NJ Becomes First State to Require Class on Information Literacy


(from Canva)

On January 4, 2023, Governor Phil Murphy signed a bill into law which requires all public students in K-12 to learn about information literacy. The Department of Education will need to include learning standards for all grades which address topics like using critical thinking and differentiating between fact and opinion. New Jersey is the first state to adopt such a law for all grade levels.

“It is our responsibility to ensure our nation’s future leaders are equipped with the tools necessary to identify fact from fiction," Murphy said in a statement.

The bill came to him with strong bipartisan support, co-sponsored by five Republicans and eight Democrats. It passed the NJ Senate with unanimous support, 36-0.

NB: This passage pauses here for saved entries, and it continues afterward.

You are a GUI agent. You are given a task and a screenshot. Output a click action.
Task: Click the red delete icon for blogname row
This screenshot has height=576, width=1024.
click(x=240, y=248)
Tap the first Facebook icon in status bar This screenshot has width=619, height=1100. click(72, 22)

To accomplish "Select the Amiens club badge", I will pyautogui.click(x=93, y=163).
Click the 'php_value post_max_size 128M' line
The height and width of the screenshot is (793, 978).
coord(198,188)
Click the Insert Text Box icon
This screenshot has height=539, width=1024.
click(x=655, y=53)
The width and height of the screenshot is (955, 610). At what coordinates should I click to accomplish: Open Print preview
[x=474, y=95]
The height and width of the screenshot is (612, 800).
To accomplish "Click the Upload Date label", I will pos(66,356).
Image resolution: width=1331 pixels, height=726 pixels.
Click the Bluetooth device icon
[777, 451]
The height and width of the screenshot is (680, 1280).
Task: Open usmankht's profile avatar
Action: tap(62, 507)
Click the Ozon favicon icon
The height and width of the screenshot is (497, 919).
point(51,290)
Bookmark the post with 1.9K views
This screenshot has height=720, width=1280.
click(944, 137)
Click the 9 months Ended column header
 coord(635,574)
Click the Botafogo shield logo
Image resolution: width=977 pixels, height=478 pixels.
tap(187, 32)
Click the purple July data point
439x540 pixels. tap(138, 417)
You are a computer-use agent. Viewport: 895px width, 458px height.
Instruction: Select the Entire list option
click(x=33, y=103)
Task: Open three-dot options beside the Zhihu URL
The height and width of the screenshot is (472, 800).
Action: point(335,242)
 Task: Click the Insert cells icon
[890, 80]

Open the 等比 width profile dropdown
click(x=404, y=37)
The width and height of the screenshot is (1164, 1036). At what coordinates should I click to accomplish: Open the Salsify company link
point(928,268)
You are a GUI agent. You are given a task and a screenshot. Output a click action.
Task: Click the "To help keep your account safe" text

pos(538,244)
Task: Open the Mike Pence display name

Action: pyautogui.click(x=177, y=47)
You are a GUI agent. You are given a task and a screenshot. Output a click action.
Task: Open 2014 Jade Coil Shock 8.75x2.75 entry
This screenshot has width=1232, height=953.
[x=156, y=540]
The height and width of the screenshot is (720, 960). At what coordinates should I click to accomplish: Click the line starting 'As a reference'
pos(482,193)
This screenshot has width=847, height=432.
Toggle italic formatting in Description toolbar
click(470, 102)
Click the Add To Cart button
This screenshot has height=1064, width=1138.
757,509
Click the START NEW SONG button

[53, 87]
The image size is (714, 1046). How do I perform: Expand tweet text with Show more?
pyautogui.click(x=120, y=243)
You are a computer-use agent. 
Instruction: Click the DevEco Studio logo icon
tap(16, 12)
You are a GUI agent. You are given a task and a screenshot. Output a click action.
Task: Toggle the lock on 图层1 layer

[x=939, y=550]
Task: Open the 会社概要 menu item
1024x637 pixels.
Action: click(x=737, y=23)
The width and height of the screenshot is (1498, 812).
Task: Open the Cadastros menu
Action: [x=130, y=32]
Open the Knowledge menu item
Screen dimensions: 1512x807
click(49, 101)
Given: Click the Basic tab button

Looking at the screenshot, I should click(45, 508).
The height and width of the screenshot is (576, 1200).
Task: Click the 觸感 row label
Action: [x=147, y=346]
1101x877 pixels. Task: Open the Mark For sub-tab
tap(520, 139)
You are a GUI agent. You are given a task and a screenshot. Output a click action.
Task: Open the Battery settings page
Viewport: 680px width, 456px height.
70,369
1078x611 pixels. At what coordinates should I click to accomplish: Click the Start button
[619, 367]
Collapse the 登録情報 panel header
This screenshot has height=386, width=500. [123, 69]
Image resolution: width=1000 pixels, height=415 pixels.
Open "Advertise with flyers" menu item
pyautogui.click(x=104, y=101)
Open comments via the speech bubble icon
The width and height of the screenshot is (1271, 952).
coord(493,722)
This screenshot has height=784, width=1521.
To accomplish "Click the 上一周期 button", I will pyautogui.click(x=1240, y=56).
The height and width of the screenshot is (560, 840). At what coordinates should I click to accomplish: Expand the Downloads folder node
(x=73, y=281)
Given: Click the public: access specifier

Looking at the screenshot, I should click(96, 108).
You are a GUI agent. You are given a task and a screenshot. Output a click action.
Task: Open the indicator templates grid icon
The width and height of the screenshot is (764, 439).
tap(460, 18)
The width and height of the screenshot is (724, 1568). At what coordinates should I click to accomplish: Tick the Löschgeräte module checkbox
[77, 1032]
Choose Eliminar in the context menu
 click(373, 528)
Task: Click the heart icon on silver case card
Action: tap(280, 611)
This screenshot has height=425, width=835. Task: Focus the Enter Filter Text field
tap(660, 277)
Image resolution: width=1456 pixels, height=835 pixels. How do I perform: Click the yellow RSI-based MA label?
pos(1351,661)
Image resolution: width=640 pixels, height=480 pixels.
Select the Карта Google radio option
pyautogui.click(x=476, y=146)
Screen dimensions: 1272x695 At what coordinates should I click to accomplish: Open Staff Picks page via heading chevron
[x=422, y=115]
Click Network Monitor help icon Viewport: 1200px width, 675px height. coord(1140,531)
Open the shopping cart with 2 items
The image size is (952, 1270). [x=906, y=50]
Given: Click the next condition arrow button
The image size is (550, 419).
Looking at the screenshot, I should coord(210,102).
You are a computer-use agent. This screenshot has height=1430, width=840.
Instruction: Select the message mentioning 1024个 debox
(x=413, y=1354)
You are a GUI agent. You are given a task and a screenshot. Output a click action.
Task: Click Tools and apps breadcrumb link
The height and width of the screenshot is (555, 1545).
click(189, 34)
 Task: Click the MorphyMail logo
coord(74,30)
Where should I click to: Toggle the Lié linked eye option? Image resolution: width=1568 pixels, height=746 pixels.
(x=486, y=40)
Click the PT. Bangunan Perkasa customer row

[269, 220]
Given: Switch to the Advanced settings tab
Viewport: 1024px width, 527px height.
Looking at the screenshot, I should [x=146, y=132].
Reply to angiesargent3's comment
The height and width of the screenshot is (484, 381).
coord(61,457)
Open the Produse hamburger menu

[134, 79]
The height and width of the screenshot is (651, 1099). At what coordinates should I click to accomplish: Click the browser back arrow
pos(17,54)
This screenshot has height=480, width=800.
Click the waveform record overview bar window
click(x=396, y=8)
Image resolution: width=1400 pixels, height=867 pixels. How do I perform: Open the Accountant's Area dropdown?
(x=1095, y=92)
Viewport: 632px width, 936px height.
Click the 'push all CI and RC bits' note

The new law directs the State Department of Education to develop learning standards which address, at a minimum:

1) the research process and how information is created and produced;

2) critical thinking and using information resources;

3) research methods, including the difference between primary and secondary sources;

4) the difference between facts, points of view, and opinions;

5) accessing peer-reviewed print and digital library resources;

6) the economic, legal, and social issues surrounding the use of information, and

7) the ethical production of information.

“Teaching children about information literacy will help them to weigh the flood of news, opinion, and social media they are exposed to both online and off,” said Senator Michael Testa (R). “This law isn’t about teaching kids that any specific idea is true or false, rather it’s about helping them learn how to research, evaluate, and understand the information they are presented for themselves.”